下の項目のうち、「is (1186, 563).」を含む行から「table-row: KEY_TABLE TABLE is」を含む行までを、両端の行も含めてそのまま書き写してもらえますか？

(データ収集からの記録)
************

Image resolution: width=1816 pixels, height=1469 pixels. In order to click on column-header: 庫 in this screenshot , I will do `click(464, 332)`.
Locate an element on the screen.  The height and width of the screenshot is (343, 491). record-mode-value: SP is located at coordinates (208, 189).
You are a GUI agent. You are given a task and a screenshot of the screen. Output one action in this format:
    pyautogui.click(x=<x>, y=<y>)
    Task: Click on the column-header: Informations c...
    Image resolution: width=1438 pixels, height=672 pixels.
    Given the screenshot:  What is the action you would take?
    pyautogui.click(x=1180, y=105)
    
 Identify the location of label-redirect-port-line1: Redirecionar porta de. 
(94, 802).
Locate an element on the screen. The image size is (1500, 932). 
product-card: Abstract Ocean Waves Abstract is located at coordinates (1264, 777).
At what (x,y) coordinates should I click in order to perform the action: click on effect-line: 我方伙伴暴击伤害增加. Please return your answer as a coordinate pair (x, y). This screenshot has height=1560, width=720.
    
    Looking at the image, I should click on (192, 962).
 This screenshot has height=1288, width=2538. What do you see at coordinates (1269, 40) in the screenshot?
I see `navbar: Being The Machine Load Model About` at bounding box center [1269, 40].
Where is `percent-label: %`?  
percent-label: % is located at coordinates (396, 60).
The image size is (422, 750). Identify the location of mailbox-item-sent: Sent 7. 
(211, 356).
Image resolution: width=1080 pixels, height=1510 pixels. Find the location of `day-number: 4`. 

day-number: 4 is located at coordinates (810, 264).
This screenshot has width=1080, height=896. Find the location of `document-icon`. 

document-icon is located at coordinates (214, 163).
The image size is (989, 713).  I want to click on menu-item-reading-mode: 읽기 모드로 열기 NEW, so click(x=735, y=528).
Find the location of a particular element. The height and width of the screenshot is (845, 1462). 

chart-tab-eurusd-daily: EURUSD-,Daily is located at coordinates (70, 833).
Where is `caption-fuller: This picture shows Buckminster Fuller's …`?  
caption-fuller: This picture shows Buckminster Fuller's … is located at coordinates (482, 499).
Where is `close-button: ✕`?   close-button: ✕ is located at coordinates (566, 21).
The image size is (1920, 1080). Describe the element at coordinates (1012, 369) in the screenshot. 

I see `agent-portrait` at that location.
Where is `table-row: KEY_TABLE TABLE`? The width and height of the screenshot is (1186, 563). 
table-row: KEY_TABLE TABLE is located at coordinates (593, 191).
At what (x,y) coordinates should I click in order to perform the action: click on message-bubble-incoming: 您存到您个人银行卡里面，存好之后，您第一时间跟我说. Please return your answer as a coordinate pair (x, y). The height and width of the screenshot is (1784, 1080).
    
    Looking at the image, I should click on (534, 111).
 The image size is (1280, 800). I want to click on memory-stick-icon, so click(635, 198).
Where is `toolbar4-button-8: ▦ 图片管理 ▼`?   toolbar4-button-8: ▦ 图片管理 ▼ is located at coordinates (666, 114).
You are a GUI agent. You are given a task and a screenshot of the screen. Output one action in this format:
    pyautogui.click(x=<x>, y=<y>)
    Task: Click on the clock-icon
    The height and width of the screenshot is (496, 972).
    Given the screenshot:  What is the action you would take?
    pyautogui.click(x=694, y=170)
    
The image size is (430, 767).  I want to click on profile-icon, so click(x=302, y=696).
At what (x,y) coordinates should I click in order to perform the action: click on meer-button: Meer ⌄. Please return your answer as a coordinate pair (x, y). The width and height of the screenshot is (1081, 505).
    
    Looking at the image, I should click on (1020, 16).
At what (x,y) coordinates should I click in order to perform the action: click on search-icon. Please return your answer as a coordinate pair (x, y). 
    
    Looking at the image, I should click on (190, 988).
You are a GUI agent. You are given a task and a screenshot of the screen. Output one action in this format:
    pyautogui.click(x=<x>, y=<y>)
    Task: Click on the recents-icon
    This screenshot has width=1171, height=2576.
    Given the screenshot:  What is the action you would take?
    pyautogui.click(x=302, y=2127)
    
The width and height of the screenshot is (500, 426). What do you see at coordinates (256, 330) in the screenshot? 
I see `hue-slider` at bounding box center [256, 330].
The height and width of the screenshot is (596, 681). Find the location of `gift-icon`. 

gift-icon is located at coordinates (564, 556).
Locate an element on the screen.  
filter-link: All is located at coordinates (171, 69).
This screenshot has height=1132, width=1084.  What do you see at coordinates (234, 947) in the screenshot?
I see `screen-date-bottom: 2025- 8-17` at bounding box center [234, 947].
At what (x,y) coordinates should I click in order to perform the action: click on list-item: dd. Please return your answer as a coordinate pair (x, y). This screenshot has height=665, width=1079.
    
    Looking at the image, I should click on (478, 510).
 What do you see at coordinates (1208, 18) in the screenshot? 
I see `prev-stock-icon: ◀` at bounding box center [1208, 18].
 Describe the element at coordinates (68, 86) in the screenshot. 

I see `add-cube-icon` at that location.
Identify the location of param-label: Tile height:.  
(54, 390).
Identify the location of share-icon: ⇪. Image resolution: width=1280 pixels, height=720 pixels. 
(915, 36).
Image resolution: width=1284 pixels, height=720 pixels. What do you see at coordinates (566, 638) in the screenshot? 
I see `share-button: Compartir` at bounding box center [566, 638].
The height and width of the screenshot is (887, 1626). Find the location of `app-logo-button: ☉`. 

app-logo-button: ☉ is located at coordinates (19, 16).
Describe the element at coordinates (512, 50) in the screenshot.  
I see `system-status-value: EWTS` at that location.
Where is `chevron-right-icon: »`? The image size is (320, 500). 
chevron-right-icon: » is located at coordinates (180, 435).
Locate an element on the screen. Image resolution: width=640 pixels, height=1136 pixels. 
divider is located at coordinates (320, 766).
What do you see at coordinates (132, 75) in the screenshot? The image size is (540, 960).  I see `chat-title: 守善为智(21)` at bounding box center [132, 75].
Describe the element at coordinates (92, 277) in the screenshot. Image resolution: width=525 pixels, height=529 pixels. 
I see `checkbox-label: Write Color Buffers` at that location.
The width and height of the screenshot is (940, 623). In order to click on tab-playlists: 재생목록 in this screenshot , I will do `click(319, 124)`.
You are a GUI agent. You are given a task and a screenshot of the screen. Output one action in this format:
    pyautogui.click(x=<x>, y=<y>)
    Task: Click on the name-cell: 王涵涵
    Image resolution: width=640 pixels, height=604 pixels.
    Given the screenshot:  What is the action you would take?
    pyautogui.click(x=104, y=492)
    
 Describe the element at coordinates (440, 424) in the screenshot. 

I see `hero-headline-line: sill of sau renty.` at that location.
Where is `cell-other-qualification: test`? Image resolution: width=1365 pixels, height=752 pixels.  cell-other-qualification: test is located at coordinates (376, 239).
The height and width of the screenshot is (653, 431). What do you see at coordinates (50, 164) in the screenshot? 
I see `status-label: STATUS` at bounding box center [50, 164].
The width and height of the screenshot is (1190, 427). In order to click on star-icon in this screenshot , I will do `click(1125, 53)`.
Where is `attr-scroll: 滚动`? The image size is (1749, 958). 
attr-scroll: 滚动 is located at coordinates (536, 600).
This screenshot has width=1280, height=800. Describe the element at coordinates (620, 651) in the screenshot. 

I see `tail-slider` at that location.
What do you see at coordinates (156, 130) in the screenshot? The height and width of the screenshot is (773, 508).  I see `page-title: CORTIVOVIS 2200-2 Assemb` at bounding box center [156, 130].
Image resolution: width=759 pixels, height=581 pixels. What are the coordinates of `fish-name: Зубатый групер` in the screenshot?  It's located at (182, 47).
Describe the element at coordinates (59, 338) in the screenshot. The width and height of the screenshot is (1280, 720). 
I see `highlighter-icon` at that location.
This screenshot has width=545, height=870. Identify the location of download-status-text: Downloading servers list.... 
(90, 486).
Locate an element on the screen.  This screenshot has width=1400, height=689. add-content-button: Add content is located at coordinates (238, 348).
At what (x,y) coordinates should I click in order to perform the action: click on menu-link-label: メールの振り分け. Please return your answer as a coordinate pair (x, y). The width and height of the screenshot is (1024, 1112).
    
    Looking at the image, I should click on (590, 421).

************

__この演習の結果__:
Where is `table-row: KEY_TABLE TABLE`? The width and height of the screenshot is (1186, 563). 
table-row: KEY_TABLE TABLE is located at coordinates (593, 191).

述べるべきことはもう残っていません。